* Activity
Only the lines from the one with "Click the Responsable Technique column header" through the end of the material are wanted, copied exactly and with the pictures left out.

* Information
........

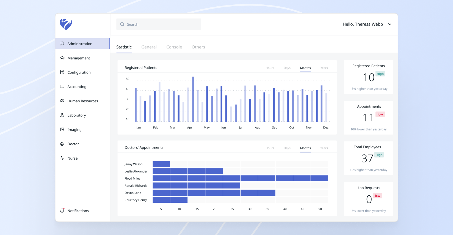This screenshot has width=453, height=235.
Task: Select the Laboratory flask icon
Action: (62, 115)
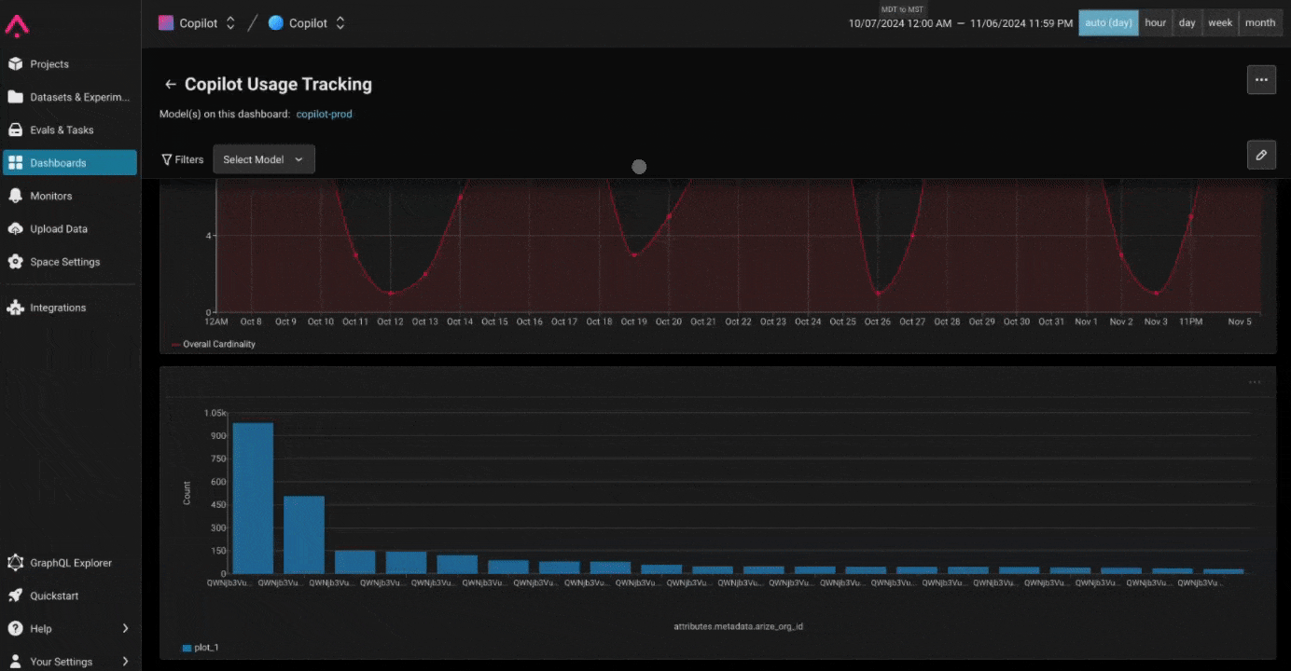This screenshot has width=1291, height=671.
Task: Open the copilot-prod model link
Action: 325,114
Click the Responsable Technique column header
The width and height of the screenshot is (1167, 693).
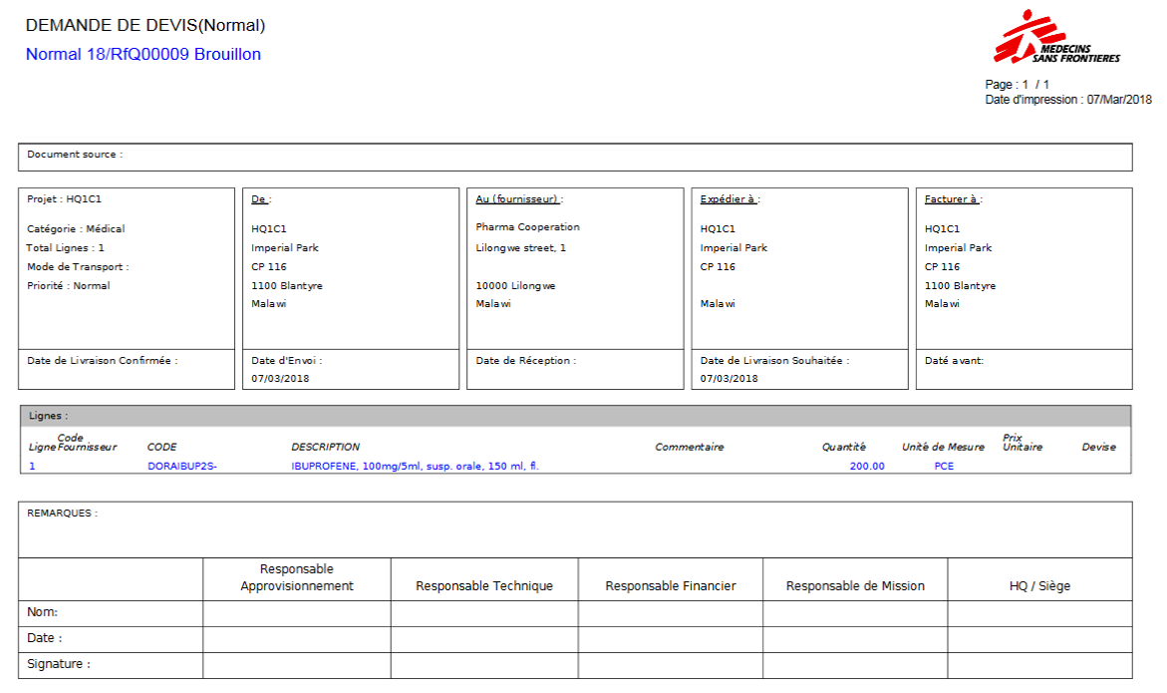[483, 586]
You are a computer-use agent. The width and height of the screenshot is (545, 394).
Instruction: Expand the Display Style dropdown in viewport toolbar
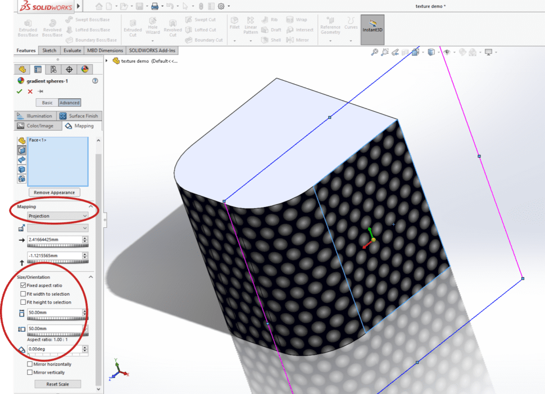point(439,52)
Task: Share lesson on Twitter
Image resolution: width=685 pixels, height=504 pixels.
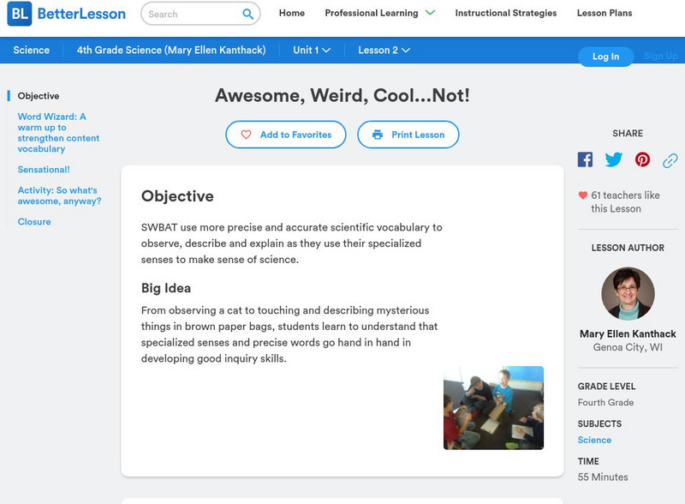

........

* Output of the exercise
Click the Responsable Technique column header
The width and height of the screenshot is (1167, 693).
[483, 586]
You are a computer-use agent. The width and height of the screenshot is (545, 394).
Instruction: Expand the Display Style dropdown in viewport toolbar
point(439,52)
Task: Share lesson on Twitter
Image resolution: width=685 pixels, height=504 pixels.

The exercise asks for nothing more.